Load Times: Page turns are fast enough that they don’t interrupt the reading flow, but if you’re trying to navigate up or down menu hierarchies, load times are unacceptably slow — sometimes 10 seconds, sometimes longer.
Processing Time: This is not the same thing as processor speed, although the two are probably related. It works like this: let’s say you’ve bought a book from Kobo’s store and you’ve clicked “Sync” and now you’ve got a title sitting on your eReader’s hard drive. Or let’s say you’ve copied an epub file that you downloaded from Smashwords. “Great!” you think, except you’re not done yet. In order to read your new book, you have to disconnect the device. That prompts an automated routine. Up comes the word “processing” and a progress bar. You get a drink from the fridge. You go to the bathroom. You call your mom and wish her happy mother’s day. Then you come back and if you’re lucky, the progress bar may have moved a little.

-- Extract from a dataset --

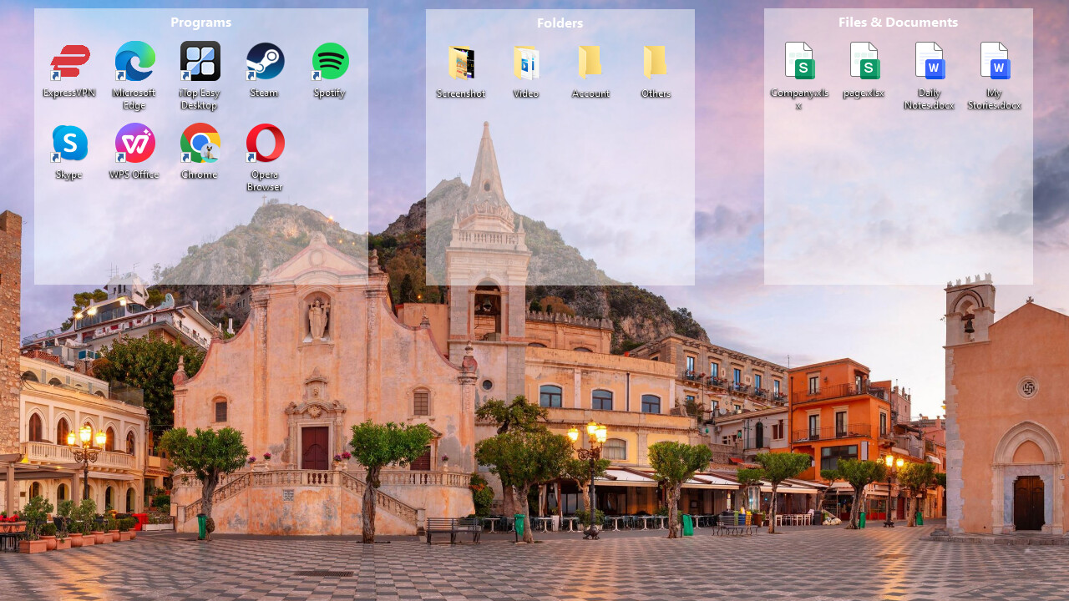This screenshot has height=601, width=1069.
Task: Open page.xlsx spreadsheet
Action: [864, 61]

The first time I tried this, things went fine. It was a small file and took only a minute to process. Then I got daring and tried loading two hundred titles at once. The whole thing stalled. It was as if time stood still. I had to reset the eReader by shoving the end of a paper clip into a little hole on the back. So I loaded them a few at a time. It took hours to load 25Mb of data. It’s great now that they’re loaded, but those are a few hours of my life I’ll never get back.
Then there’s the title I bought from Kobo’s store. It took half a friggin hour to process a single title. That was almost a deal breaker for me.

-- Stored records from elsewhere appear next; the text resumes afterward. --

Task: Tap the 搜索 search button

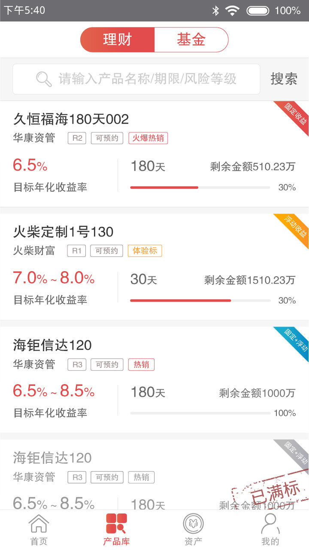Action: pyautogui.click(x=284, y=79)
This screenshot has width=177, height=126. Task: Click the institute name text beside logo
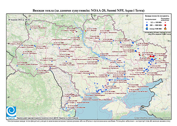click(x=48, y=118)
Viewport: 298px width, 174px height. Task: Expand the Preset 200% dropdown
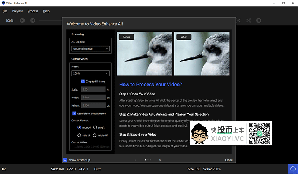coord(90,73)
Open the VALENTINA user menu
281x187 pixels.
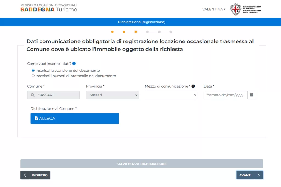[x=213, y=9]
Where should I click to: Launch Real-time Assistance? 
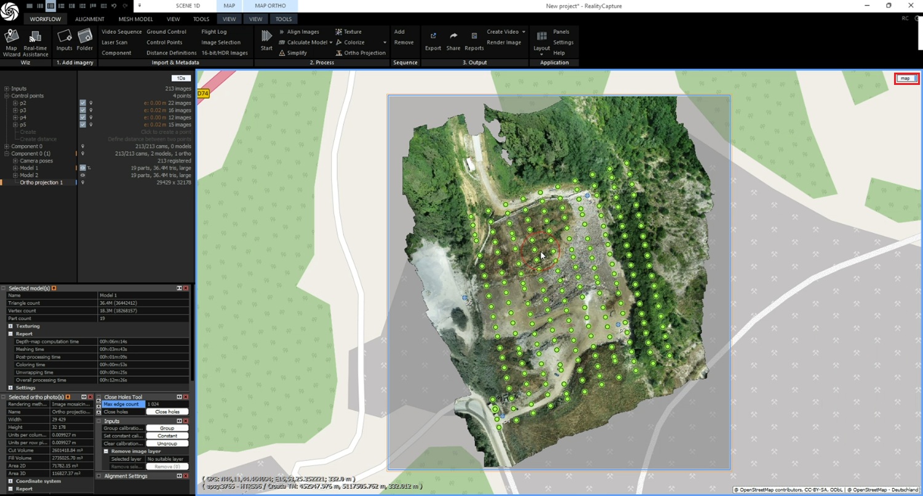36,40
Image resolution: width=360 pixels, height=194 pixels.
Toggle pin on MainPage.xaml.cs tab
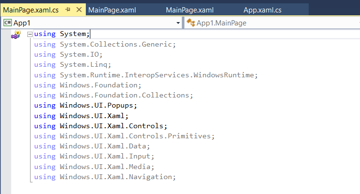(x=68, y=10)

What’s happening (I think) is that the firmware is converting the epub files into a proprietary format that the device can read. What I’ve concluded (and this is nothing more than a theory) is that its firmware really starts to grind its wheels when it’s processing image files.

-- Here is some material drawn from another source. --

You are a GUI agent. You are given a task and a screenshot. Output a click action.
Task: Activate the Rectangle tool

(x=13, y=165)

DRM: In fairness, the Kobo eReader is the most open digital book reader on the market. If the device dies, you don’t lose the books you’ve bought. That’s because they’re maintained in your personal library on the Kobo website. You can always download your titles to another device. The problem here is kind of the opposite of DRM. It’s not that you have to worry about losing access to your titles; it’s more that you’ll never get rid of them. As far as I can tell, there’s no way to delete titles that have been “processed” from Kobo’s website. It’s easy to delete titles you’ve manually added to the reader; just manually delete them. But as for those initial 100 titles? Looks like you’re stuck with a bunch of books by Jane Austen and the Brontë sisters. Enough people are complaining and Kobo is responsive enough that this will probably not be an issue by the time it’s released in the U.S.
The Kobo Website: I know. I know. I said this was an upside. But I have ambivalent feelings about the Kobo website. Although it’s clean and easy-to-use, it kills the notion of a long tail. It mimics brick and mortar operations like its parent company, Chapters/Indigo, and Borders, throwing all the commercially successful titles in our faces but making it impossible to discover obscure titles unless we already know what we’re looking for. Kobo’s search function is a joke. In the age of Google, it’s fine-grained searchability that makes all the difference.
In short: a decent reading experience on an inexpensive and reasonably open device, but clunky, linear navigation and a slow, slow, oh so slow, processing routine.